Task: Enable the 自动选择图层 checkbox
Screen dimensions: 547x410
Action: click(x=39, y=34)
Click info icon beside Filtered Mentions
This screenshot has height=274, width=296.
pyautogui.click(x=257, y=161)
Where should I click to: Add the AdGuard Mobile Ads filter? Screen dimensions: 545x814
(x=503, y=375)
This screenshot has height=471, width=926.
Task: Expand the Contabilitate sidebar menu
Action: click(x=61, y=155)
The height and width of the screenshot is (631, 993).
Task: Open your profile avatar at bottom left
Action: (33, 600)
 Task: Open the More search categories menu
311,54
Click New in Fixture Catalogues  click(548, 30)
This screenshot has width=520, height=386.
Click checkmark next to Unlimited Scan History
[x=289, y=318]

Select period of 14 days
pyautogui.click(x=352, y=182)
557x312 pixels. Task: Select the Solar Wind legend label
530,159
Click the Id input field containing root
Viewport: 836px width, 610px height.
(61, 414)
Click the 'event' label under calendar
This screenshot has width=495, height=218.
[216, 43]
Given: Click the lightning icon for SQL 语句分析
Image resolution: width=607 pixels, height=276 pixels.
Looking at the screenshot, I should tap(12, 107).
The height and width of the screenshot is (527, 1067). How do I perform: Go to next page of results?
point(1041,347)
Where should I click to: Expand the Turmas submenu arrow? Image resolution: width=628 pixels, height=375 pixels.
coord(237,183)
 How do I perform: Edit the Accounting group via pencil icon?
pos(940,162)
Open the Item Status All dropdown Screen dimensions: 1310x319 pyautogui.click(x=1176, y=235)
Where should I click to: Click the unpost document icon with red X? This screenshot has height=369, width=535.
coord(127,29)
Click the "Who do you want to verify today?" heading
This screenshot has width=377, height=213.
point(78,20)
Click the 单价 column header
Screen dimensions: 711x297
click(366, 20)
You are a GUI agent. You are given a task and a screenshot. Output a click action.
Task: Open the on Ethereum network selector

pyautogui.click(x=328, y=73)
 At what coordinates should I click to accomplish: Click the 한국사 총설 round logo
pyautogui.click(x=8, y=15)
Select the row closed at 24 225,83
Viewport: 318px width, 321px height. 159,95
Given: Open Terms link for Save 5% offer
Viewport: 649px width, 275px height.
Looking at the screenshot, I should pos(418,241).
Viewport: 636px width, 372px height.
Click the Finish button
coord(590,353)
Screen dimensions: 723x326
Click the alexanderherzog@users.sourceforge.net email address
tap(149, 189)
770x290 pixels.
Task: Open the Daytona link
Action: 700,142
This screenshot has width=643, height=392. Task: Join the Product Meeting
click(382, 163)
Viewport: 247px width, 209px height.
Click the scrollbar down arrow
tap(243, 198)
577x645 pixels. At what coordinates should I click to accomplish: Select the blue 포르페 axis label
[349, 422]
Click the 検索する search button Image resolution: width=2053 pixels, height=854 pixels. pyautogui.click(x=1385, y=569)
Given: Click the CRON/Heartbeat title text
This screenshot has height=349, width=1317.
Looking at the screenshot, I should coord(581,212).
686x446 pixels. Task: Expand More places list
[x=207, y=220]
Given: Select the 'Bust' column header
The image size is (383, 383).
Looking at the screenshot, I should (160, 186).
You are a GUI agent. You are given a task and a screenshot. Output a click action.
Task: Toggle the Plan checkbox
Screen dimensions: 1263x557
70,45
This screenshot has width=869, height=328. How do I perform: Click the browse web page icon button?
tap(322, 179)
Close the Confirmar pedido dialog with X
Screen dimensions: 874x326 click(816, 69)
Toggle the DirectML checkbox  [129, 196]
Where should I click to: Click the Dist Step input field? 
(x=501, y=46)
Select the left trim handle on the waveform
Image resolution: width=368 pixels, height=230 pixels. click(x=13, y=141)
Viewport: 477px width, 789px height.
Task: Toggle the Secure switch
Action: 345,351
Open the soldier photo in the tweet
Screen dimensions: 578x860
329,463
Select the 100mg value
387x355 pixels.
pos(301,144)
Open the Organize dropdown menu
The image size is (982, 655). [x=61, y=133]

• [What the exercise asks] When you reach the line with "577x645 pixels. At" in the records above, start writing out lines exactly, and stop once the line with "Given: Click the CRON/Heartbeat title text" has been written; include nothing else.

• [Exercise answer]
577x645 pixels. At what coordinates should I click to accomplish: Select the blue 포르페 axis label
[349, 422]
Click the 検索する search button Image resolution: width=2053 pixels, height=854 pixels. pyautogui.click(x=1385, y=569)
Given: Click the CRON/Heartbeat title text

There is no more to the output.